O Vulcão Amazonas, localizado na região de Uatumã, no Pará, é reconhecido como o vulcão mais antigo conhecido, datando de 1,9 bilhão de anos. Descoberto em 2002 por geólogos da Universidade de São Paulo (USP), esse vulcão extinto oferece uma visão única sobre a história geológica da Terra.
Com 22 quilômetros de diâmetro, o Vulcão Amazonas se destaca tanto por suas dimensões impressionantes quanto pela importância científica. Durante a era Paleoproterozóica, há cerca de 300 milhões de anos, a Amazônia abrigava um intenso campo de vulcões ativos. Esse cenário deixou um legado geológico valioso que continua a ser investigado.

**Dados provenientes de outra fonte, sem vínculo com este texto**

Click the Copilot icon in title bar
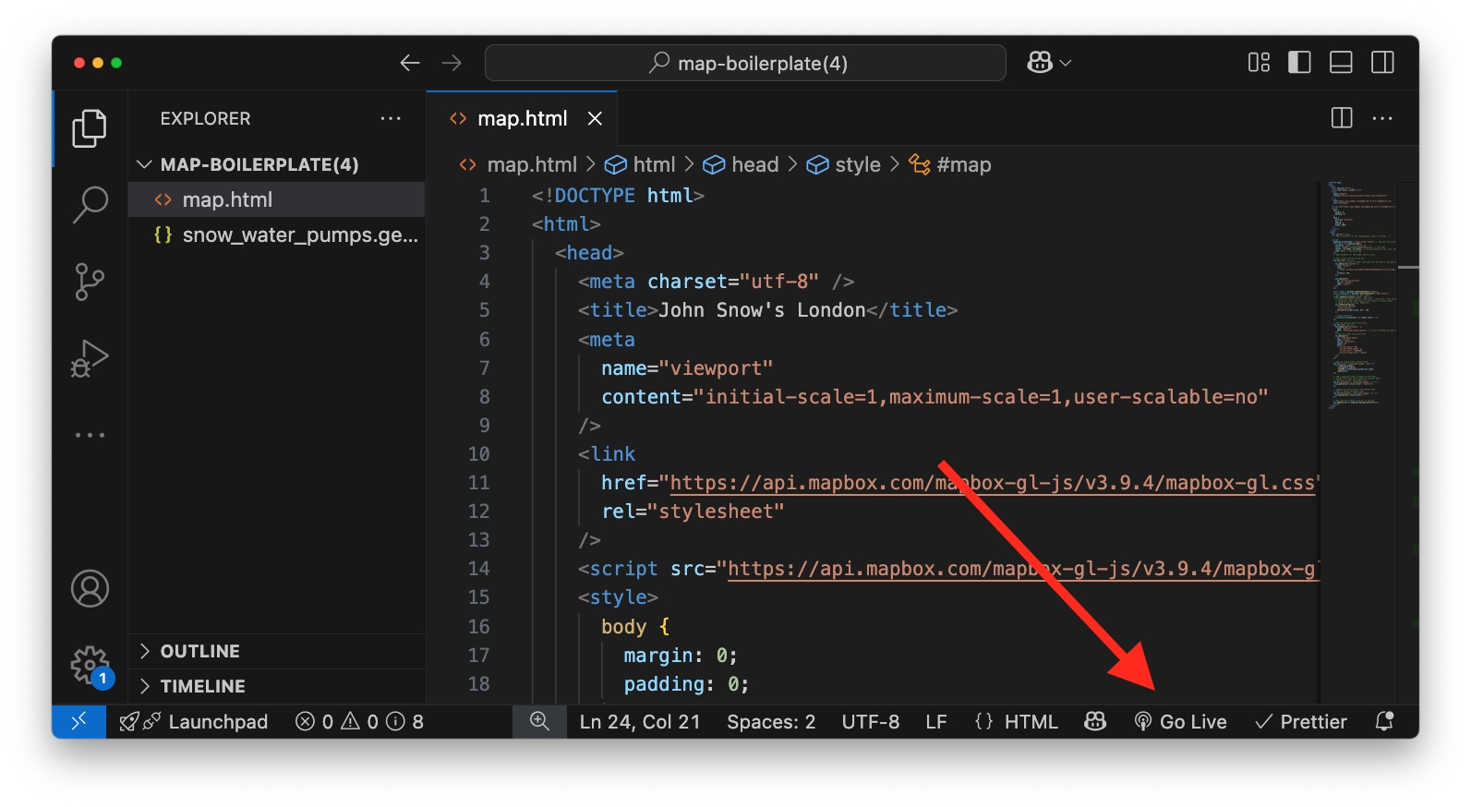 [1041, 63]
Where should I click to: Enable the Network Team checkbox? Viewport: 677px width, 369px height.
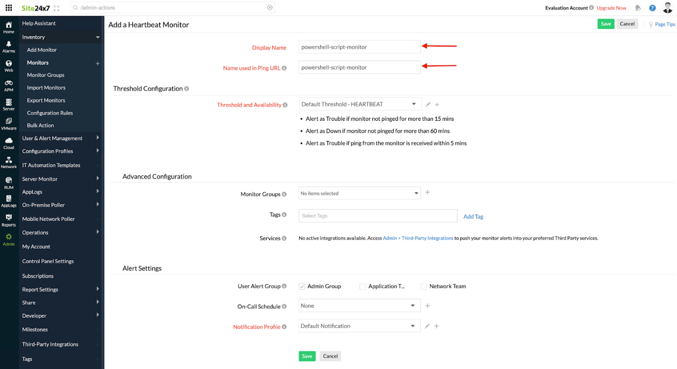click(424, 287)
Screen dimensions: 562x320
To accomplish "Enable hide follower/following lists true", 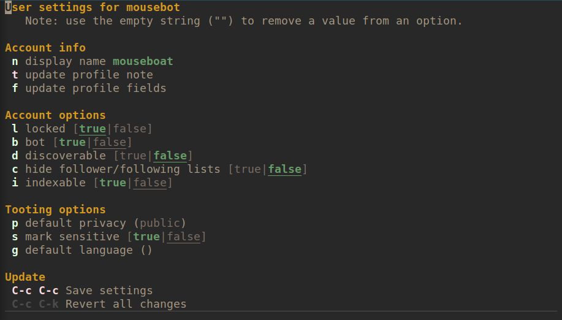I will coord(248,169).
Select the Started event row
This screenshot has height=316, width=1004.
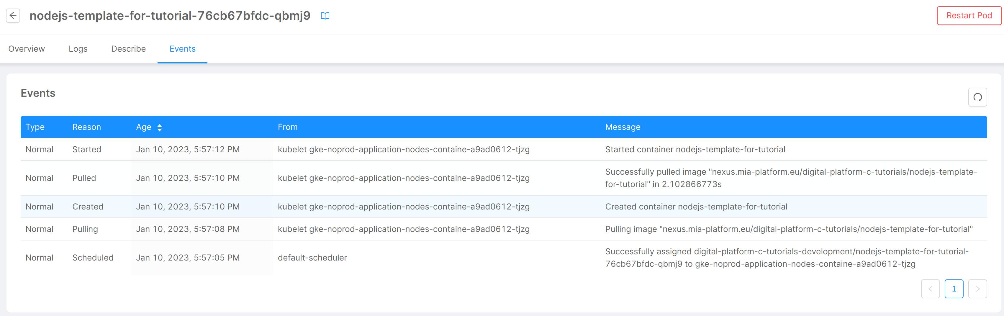[87, 149]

Estudo e preservação de um gigante adormecido
A atividade vulcânica que deu origem ao Vulcão Amazonas está extinta, e ele não apresenta qualquer risco de erupção. No entanto, as formações rochosas que permanecem no local fornecem insights sobre os processos geológicos que moldaram a região. As pesquisas lideradas por especialistas da USP identificaram não apenas a idade do vulcão, mas também ajudaram a compreender a formação de depósitos minerais como ouro e cobre.
O estudo do Vulcão Amazonas amplia o entendimento sobre a geologia amazônica, muitas vezes associada apenas à sua biodiversidade e riquezas naturais. Atualmente, a ciência continua a explorar essas formações antigas em busca de dados que possam ajudar a reconstruir capítulos da história da Terra que ainda são pouco conhecidos.
O reconhecimento do Vulcão Amazonas como o mais antigo do mundo sublinha a necessidade contínua de investigação científica. Com base nos dados coletados, as futuras pesquisas pretendem explorar outros locais da região em busca de novas descobertas que possam enriquecer ainda mais o conhecimento geológico global. Essa investigação permite aos cientistas não apenas reconstruir o passado, mas também prever como nossas paisagens atuais podem evoluir.